◆ Data
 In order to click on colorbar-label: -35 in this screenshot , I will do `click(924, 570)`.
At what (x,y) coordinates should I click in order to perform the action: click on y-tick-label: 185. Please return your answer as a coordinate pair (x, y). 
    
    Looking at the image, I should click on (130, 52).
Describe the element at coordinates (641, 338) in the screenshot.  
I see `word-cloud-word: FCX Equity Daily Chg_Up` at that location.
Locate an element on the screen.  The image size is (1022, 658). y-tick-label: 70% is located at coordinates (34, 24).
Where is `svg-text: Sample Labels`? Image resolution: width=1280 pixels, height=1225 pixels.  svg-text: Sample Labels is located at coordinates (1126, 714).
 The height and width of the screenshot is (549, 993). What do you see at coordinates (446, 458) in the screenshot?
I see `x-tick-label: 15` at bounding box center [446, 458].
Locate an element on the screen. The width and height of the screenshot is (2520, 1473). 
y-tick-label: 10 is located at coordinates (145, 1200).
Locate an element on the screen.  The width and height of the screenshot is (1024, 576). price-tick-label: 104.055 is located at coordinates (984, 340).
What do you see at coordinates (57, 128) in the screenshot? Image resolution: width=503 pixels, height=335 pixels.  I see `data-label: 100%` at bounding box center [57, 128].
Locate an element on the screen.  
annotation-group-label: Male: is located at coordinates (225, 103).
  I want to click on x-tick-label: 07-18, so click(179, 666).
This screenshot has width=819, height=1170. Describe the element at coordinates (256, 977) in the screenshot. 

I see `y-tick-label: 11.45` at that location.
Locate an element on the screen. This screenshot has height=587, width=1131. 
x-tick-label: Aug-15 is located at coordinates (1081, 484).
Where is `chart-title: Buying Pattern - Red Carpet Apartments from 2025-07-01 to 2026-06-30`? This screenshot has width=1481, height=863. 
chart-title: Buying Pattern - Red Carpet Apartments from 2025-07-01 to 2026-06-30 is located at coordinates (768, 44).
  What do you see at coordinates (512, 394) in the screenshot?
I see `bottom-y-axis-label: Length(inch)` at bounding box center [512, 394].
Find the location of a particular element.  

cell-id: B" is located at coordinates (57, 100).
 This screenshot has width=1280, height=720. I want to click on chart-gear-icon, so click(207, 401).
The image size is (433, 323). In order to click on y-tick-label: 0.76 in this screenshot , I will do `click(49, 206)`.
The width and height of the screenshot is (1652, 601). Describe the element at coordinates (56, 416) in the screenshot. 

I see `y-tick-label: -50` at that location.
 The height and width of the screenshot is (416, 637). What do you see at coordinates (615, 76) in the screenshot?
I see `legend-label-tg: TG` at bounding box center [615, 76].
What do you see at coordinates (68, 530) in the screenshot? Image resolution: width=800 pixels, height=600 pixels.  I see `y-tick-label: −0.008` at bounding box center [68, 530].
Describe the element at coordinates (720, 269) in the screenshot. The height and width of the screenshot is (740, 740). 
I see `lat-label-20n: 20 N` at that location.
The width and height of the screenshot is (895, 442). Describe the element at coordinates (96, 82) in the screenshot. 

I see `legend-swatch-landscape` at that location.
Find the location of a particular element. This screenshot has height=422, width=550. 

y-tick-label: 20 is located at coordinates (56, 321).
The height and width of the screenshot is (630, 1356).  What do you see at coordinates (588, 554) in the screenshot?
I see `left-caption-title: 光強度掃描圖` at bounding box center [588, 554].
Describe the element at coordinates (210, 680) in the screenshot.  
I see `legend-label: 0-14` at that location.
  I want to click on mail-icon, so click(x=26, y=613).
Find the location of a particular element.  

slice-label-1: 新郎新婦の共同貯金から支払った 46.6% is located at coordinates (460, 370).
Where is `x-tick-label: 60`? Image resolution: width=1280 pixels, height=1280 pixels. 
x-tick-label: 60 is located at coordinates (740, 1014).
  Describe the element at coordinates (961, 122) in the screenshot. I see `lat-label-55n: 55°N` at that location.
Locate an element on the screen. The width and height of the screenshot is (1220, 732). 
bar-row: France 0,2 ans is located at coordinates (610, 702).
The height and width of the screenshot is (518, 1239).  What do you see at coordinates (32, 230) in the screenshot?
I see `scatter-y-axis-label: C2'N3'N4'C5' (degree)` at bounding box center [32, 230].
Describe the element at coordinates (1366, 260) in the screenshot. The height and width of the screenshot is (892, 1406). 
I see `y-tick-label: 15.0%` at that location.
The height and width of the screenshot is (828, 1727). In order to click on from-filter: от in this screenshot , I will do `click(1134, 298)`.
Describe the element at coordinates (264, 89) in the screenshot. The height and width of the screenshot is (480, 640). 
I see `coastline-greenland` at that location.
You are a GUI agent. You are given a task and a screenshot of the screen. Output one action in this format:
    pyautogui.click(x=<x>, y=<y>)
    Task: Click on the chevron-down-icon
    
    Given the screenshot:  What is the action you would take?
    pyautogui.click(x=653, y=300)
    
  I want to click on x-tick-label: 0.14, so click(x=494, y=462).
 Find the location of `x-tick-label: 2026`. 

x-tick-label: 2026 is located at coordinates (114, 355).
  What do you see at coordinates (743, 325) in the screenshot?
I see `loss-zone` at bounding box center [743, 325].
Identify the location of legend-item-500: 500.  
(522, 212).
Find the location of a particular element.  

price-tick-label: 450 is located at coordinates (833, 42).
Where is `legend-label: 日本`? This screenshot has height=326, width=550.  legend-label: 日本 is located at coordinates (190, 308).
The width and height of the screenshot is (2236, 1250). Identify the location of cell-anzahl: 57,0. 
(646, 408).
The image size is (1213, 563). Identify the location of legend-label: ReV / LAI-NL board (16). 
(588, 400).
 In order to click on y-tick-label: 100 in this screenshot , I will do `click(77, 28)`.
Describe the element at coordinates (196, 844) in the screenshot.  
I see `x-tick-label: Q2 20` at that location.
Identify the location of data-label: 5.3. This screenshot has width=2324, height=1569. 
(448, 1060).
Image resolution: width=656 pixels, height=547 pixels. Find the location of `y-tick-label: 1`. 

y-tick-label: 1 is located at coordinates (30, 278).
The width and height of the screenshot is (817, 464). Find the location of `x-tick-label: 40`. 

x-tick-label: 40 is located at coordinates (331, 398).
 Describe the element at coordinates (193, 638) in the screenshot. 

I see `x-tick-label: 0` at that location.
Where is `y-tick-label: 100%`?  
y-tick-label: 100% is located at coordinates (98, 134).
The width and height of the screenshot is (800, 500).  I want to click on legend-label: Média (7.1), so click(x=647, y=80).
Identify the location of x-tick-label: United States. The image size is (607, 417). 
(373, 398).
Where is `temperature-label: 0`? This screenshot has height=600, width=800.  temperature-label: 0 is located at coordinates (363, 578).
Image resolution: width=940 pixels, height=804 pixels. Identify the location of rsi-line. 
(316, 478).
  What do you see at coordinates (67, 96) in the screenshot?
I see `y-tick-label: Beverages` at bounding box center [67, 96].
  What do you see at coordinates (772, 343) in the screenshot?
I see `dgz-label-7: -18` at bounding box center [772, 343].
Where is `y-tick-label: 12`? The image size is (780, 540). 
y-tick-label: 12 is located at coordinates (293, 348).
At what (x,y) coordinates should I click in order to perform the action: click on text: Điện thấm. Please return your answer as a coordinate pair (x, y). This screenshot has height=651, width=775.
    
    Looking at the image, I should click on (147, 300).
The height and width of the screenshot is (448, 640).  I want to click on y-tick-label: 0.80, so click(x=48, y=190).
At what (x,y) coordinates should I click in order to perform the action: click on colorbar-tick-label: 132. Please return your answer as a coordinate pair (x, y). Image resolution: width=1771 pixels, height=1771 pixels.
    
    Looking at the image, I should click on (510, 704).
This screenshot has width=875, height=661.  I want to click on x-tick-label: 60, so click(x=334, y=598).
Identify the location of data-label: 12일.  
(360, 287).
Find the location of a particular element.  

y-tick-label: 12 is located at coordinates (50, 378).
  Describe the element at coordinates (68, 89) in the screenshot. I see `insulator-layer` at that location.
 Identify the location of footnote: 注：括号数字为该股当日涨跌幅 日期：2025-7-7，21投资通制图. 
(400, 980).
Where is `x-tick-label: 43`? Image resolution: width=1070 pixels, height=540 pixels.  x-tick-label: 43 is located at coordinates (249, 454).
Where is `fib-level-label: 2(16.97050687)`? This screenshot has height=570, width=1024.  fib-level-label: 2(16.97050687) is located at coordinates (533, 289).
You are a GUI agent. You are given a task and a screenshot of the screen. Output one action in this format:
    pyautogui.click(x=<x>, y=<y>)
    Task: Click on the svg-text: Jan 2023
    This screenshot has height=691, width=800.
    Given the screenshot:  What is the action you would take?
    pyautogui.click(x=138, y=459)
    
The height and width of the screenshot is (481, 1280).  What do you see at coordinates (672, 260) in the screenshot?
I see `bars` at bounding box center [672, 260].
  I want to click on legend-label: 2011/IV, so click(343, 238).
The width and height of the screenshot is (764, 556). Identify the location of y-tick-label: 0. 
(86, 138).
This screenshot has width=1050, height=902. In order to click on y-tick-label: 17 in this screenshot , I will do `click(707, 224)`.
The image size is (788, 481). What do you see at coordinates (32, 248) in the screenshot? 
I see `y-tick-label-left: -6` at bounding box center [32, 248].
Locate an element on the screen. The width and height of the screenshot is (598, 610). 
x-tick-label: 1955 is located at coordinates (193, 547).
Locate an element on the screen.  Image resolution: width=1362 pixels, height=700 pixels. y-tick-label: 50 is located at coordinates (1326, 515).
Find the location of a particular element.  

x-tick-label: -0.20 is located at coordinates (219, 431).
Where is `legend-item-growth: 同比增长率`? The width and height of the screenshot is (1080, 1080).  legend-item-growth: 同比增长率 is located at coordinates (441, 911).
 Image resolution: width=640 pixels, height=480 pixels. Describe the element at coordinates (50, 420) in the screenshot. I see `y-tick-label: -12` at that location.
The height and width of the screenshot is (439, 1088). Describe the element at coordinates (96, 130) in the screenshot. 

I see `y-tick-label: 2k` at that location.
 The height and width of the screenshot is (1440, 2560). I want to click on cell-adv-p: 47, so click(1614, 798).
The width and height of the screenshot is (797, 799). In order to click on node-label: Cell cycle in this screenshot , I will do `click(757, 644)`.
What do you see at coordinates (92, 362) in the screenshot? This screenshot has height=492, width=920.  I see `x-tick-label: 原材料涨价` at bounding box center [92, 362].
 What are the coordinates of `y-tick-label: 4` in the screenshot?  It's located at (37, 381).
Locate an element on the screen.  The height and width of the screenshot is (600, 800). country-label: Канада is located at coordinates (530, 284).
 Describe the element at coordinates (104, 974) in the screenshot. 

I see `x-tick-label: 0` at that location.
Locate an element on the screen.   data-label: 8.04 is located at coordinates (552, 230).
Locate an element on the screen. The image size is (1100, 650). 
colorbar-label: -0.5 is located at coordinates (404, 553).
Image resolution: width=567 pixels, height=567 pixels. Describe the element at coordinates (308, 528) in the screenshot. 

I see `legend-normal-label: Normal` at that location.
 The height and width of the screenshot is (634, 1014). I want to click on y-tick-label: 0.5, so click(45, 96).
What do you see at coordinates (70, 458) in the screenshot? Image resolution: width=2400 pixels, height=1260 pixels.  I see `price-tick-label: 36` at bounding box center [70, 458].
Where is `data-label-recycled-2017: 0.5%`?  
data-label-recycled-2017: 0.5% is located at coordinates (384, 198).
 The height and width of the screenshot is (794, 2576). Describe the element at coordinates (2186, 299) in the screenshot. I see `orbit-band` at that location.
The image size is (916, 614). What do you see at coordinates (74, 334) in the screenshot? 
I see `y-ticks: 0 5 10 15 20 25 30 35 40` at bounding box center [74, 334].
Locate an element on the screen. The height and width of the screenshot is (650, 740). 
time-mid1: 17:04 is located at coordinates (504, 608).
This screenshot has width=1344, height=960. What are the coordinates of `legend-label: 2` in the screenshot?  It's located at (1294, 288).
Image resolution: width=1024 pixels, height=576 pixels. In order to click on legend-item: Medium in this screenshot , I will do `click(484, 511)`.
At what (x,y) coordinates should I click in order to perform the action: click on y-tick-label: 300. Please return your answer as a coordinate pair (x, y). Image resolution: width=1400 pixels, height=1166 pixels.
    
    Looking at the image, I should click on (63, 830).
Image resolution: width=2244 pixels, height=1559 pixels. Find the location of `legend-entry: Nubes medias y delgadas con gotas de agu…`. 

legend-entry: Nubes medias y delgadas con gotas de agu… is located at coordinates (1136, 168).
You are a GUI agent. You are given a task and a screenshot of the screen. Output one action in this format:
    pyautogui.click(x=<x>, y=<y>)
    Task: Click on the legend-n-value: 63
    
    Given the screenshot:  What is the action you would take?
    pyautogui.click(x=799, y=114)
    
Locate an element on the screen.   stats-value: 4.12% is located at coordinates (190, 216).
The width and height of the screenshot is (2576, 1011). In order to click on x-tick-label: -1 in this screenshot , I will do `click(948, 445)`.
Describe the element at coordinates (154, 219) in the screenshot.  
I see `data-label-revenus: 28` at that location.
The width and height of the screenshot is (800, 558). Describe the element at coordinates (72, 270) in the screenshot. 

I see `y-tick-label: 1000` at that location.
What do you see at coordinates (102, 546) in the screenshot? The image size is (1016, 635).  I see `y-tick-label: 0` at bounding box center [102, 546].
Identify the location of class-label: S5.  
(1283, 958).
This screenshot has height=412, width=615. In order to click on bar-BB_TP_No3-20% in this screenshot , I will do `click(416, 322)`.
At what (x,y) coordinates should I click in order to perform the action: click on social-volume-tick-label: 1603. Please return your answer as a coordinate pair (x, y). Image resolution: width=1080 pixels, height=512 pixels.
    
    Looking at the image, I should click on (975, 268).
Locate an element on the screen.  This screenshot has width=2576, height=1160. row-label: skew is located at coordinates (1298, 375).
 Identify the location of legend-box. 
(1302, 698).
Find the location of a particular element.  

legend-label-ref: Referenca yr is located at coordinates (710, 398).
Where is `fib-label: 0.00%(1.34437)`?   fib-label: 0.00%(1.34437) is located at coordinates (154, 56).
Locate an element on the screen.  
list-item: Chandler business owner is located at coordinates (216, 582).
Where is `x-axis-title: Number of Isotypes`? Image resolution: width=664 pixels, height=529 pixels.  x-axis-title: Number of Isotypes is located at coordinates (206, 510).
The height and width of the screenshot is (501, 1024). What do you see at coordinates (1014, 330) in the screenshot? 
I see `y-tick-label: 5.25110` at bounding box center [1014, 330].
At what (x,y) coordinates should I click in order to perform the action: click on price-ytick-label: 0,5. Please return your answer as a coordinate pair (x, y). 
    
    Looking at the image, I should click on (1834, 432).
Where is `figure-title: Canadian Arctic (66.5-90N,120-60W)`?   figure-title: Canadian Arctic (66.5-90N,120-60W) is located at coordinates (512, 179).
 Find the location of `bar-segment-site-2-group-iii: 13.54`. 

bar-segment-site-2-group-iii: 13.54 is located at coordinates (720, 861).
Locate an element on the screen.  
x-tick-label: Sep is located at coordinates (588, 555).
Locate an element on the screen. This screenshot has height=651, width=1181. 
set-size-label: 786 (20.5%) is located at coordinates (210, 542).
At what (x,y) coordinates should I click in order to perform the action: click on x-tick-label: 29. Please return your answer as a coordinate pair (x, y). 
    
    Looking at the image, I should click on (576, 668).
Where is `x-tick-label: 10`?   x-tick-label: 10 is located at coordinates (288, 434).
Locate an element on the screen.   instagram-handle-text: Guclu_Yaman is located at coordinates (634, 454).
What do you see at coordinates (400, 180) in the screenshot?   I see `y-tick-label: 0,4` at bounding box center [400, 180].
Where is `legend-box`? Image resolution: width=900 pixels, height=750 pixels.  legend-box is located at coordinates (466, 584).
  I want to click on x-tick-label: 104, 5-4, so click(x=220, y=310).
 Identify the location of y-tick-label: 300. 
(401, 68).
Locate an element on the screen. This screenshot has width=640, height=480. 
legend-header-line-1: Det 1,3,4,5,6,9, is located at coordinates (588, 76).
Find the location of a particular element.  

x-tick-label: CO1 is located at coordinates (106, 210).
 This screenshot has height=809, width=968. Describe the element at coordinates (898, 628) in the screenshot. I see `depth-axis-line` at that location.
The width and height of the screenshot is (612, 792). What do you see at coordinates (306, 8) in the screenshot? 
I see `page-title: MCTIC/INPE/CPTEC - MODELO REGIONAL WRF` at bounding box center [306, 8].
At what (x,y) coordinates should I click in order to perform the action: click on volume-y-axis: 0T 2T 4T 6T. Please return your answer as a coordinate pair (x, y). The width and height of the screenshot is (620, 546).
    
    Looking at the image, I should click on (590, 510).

◆ Exercise
Copy the lines word for word, the stretch from the line containing "Describe the element at coordinates (264, 89)" through the line containing "coordinates (190, 308).".

◆ Exercise result
Describe the element at coordinates (264, 89) in the screenshot. The height and width of the screenshot is (480, 640). 
I see `coastline-greenland` at that location.
You are a GUI agent. You are given a task and a screenshot of the screen. Output one action in this format:
    pyautogui.click(x=<x>, y=<y>)
    Task: Click on the chevron-down-icon
    
    Given the screenshot:  What is the action you would take?
    pyautogui.click(x=653, y=300)
    
  I want to click on x-tick-label: 0.14, so click(x=494, y=462).
 Find the location of `x-tick-label: 2026`. 

x-tick-label: 2026 is located at coordinates (114, 355).
  What do you see at coordinates (743, 325) in the screenshot?
I see `loss-zone` at bounding box center [743, 325].
Identify the location of legend-item-500: 500.  
(522, 212).
Find the location of a particular element.  

price-tick-label: 450 is located at coordinates (833, 42).
Where is `legend-label: 日本`? This screenshot has height=326, width=550.  legend-label: 日本 is located at coordinates (190, 308).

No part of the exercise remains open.